El problema es el mismo que el del comunismo real (o del cristianismo real, o lo que queráis). No hace lo mismo que propugna.

Esto no es liberalismo.

Si en una reforma de los derechos y deberes contractuales entre empresario y trabajador, se atiende un máximo de peticiones del capital y ninguna de los representantes de los trabajadores, no se está dejando al mercado que se rija por sus propias normas: el Gobierno está ejerciendo de sicario del patrón. El patrón pide, y el político concede. Si este fuese un sistema liberal de verdad, el Gobierno dejaría que cada parte luchase con sus armas: el empresario con su capital y el trabajador con su fuerza productiva y, sobre todo, con su número. Pero esto no es liberalismo.

Si se recortan millones de euros en la enseñanza pública y al mismo tiempo se inyectan en la privada, se está utilizando el dinero de los impuestos de los trabajadores (mi dinero, y el vuestro) para favorecer a determinadas empresas dentro del campo de juego del mercado, en detrimento de otras entidades que no sean subvencionadas —y, por supuesto, en detrimento de una educación pública—. Esto no es liberalismo.

Si se recortan fondos de la sanidad pública y, mediante subvenciones y leyes, se fomenta la sanidad privada, no se está dejando que cada hospital privado compita con su calidad y con sus fondos, sino que me están metiendo la mano en la cartera para dárselo a un empresario y que con su empresa gane más dinero. Esto no es liberalismo.

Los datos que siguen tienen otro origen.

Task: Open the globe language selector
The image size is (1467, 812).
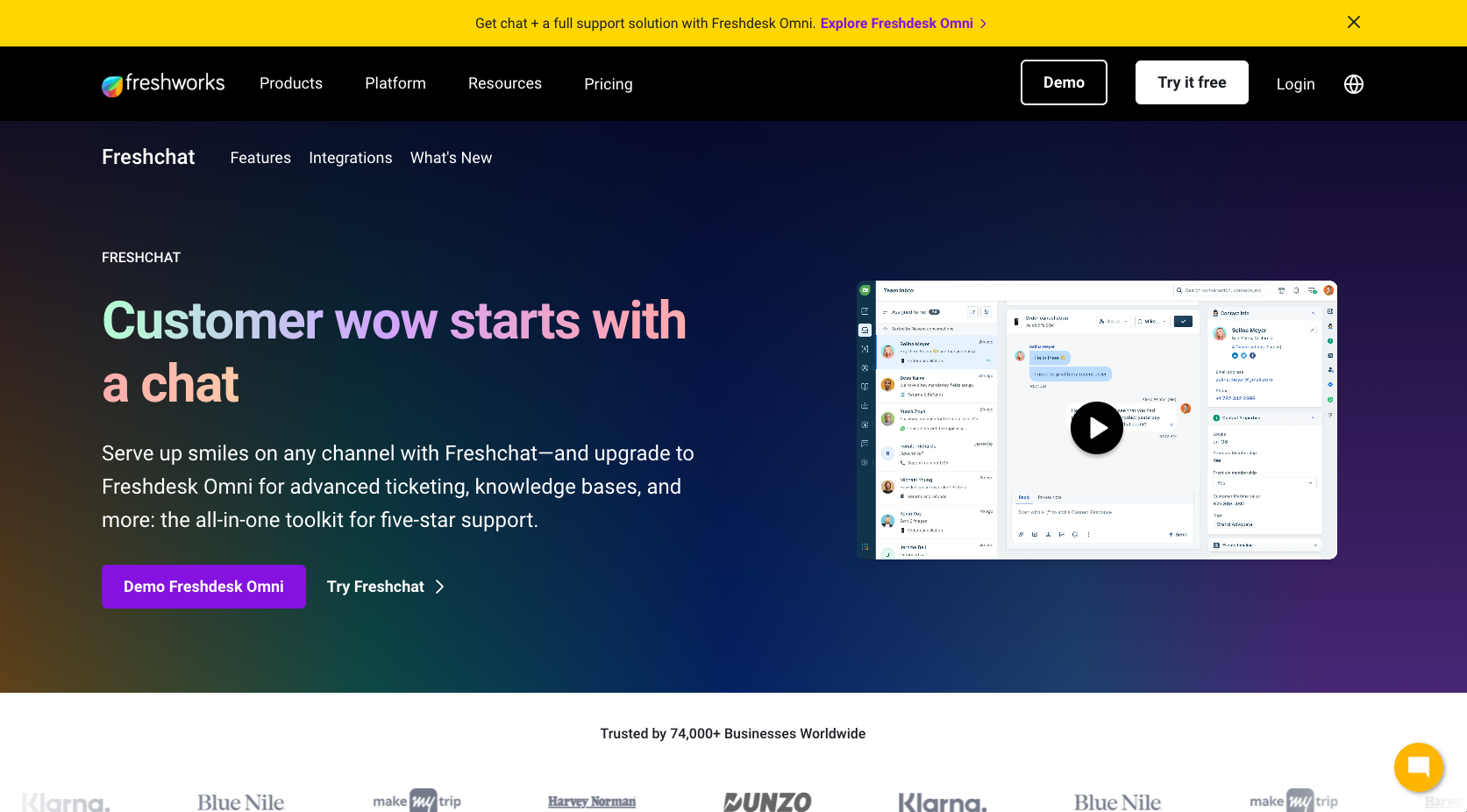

Si se privatizan bancos y cajas (por no hablar de la privatización, hace unos pocos años ya, de una empresa telefónica cuya infraestructura pagamos todos los españoles) para que unos pocos empresarios, y no la sociedad, ganen dinero, eso no es liberalismo.

Si se destina dinero público para sanear —o salvar, o como quieran llamarlo— la banca privada, si me meten la mano en el bolsillo para darle mi dinero a las empresas de unos pocos gerifaltes, están interviniendo en el mercado para asegurar las ganancias de unos cuantos capitales privados. Esto no es liberalismo.

Quiero que se me entienda: yo no soy liberal en lo económico. Creo que un intervencionismo del estado es fundamental para asegurar los derechos de los ciudadanos frente a las acumulaciones monstruosas de capital y para garantizar la igualdad de oportunidades. Yo no soy liberal, ellos sí.

Pero que no te engañen: esto es intervencionismo, pero a la inversa. Es el negativo de una fotografía de Robin Hood. Te lo quitan a ti y se lo regalan a ellos. Esto no es liberalismo.